Rows:
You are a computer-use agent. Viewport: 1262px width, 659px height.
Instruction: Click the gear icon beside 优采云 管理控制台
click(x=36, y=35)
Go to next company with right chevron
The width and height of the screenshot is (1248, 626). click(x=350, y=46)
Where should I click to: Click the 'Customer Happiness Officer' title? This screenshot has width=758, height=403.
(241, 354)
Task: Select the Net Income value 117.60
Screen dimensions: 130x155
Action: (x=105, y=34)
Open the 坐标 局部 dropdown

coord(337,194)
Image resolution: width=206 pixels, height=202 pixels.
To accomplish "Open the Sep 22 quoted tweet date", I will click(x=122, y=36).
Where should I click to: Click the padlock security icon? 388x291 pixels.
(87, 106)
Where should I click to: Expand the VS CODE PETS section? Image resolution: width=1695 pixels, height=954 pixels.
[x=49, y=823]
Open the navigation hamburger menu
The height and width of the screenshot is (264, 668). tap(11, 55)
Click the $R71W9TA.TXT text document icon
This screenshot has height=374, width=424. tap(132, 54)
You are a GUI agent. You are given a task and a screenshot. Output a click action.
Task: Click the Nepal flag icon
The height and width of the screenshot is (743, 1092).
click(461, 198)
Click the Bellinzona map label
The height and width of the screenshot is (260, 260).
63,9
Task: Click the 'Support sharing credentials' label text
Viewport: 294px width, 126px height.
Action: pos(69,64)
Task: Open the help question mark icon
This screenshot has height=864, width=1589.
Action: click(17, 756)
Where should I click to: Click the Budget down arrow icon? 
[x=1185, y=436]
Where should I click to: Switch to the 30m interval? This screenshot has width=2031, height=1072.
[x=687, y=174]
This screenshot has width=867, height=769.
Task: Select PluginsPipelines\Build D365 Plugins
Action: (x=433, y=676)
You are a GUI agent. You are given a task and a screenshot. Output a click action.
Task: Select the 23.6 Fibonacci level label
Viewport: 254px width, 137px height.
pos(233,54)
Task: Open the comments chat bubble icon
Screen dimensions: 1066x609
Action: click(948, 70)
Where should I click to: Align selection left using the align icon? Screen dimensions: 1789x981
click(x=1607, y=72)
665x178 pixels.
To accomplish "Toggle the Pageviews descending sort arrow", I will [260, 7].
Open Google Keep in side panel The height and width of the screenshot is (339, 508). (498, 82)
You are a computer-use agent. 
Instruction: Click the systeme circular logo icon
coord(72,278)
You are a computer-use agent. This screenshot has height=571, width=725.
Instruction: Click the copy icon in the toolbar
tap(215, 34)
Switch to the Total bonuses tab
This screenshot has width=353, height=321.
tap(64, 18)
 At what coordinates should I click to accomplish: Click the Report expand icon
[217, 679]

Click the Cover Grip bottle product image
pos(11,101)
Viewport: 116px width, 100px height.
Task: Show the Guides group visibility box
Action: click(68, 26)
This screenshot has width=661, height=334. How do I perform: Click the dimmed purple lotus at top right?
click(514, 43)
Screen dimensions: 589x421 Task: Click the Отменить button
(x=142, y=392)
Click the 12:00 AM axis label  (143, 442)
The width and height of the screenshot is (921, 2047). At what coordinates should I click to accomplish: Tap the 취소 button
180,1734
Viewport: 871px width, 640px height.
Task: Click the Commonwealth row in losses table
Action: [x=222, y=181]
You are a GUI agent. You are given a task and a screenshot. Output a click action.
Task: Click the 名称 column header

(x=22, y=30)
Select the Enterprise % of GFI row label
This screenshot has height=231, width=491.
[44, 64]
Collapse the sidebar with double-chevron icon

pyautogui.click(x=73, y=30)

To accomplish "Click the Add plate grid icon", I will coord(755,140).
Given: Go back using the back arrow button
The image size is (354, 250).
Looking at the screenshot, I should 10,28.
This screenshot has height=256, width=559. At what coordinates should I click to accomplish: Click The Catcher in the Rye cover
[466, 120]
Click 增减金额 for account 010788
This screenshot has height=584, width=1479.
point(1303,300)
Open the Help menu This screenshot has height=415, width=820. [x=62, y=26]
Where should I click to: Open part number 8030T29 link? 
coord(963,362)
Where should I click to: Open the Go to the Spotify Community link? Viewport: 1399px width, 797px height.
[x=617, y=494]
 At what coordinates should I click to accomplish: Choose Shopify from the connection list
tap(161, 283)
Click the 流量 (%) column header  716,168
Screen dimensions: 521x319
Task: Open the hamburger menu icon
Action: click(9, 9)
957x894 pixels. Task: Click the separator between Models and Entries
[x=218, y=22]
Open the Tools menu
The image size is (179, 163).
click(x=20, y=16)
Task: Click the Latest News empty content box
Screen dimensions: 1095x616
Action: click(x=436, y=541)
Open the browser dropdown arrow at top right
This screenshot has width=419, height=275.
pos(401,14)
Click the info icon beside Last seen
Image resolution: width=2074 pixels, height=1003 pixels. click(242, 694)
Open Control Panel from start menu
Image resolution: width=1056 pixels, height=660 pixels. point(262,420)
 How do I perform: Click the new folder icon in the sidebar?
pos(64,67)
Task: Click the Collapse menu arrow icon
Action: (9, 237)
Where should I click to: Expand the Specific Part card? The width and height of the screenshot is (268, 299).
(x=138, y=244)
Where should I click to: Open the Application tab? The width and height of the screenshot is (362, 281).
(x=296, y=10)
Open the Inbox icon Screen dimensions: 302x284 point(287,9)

Problem statement:
Lay out the stretch of the material above from the line containing "Switch to the Total bonuses tab" through the line containing "click(514, 43)" as a numbered list, one line per item. Leave out blank lines.

Final result:
1. Switch to the Total bonuses tab
2. This screenshot has width=353, height=321.
3. tap(64, 18)
4.  At what coordinates should I click to accomplish: Click the Report expand icon
5. [217, 679]
6. Click the Cover Grip bottle product image
7. pos(11,101)
8. Viewport: 116px width, 100px height.
9. Task: Show the Guides group visibility box
10. Action: click(68, 26)
11. This screenshot has width=661, height=334. How do I perform: Click the dimmed purple lotus at top right?
12. click(514, 43)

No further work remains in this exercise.